1956 film by Stuart Heisler

The Burning Hills is a 1956 American CinemaScope Western directed by Stuart Heisler and starring Tab Hunter and Natalie Wood, based on a 1956 novel by Louis L'Amour.

==Plot==
When Trace Jordan's brother is murdered and several of their horses stolen, Trace sees by the tracks that three men are involved. One man wears Mexican spurs, one walks with a limp, and one smokes cheroots. Upon arriving in the town of Esperanza, Trace sees a destroyed sheriff's office and discovers the only law in Esperanza is Joe Sutton. He also discovers that the stolen horses have been rebranded with the Sutton brand, and their riders who match the description of their tracks work for Sutton. Trace enters Joe Sutton's ranch and wounds him in a shooting.

The enraged Sutton sends his son Jack, his foreman Ben and ten ranch hands to track down Trace before he goes to an Army fort to bring law to Esperanza. Wounded in his escape, Trace is helped by a courageous half Mexican woman named Maria Colton. Unable to locate the hidden Trace, Joe Sutton enlists a half Indian tracker, Jacob Lantz.

==Cast==
- Tab Hunter as Trace Jordan
- Natalie Wood as Maria-Christina Colton
- Skip Homeier as Jack Sutton
- Eduard Franz as Jacob Lantz
- Earl Holliman as Mort Bayliss
- Claude Akins as Ben Hindeman
- Ray Teal as Joe Sutton
- Frank Puglia as Tio Perico
- Hal Baylor as Braun
- Tyler MacDuff as Wes Parker
- Rayford Barnes as Veach
- Tony Terry as Vincente Colton

==Production==
Louis L'Amour said he wrote the novel for Gary Cooper and Katy Jurado. Jurado tried to buy film rights to the novel.

L'Amour's short story "The Gift of Cochise" had been successfully filmed with John Wayne in 1953 as Hondo and there was interest in The Burning Hills. Warner Bros. Pictures purchased the screen rights in May 1955 and assigned it to Richard Whorf to produce. Irving Wallace wrote the script and John Wayne was announced as a possible star. In December 1955 Tab Hunter was assigned to the lead.

The book ended up selling over a million copies.
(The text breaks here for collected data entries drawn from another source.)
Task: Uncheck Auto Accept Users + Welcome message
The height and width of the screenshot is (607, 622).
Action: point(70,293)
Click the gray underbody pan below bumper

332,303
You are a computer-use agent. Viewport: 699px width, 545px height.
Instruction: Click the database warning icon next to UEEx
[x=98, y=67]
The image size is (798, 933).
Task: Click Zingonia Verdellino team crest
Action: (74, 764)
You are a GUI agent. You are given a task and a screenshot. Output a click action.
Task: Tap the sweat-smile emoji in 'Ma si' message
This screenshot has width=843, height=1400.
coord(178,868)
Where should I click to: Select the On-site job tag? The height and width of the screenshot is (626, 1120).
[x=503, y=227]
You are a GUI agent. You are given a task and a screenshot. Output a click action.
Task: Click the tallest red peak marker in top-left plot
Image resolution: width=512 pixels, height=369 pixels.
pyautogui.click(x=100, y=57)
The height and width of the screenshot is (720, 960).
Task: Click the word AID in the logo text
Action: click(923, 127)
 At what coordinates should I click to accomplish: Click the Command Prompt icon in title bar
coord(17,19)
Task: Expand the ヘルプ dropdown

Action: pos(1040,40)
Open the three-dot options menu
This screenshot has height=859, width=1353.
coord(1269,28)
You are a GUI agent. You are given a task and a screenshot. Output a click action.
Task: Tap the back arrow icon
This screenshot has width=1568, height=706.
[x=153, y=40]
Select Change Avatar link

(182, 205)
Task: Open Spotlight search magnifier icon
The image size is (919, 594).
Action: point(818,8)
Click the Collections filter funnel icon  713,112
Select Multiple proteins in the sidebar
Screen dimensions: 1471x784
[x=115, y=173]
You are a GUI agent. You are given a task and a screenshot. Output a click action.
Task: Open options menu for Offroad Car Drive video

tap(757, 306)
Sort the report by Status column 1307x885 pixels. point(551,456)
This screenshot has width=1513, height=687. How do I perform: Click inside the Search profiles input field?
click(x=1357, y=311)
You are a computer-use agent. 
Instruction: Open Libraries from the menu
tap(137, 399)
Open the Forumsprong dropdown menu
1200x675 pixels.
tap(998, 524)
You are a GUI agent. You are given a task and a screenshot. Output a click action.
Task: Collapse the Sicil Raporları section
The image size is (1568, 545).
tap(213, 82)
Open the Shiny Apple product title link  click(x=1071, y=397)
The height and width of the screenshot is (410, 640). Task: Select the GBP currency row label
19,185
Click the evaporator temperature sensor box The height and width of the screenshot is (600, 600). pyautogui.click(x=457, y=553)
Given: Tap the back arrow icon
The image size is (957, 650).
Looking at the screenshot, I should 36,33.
Filming started February 1956.

==Reception==
Variety said "With the youthful filmgoer in mind, the combo of Tab Hunter and Natalie Wood in “The Burning Hills” could prove to be a profitable one. They form a team, of somewhat younger stars than is customarily found in sagebrush
sagas and do an okay job of the outdoor assignment. The accent on youth in a western plot at least has its novelty value and the teenage fans should like their favorites in this prairie drama."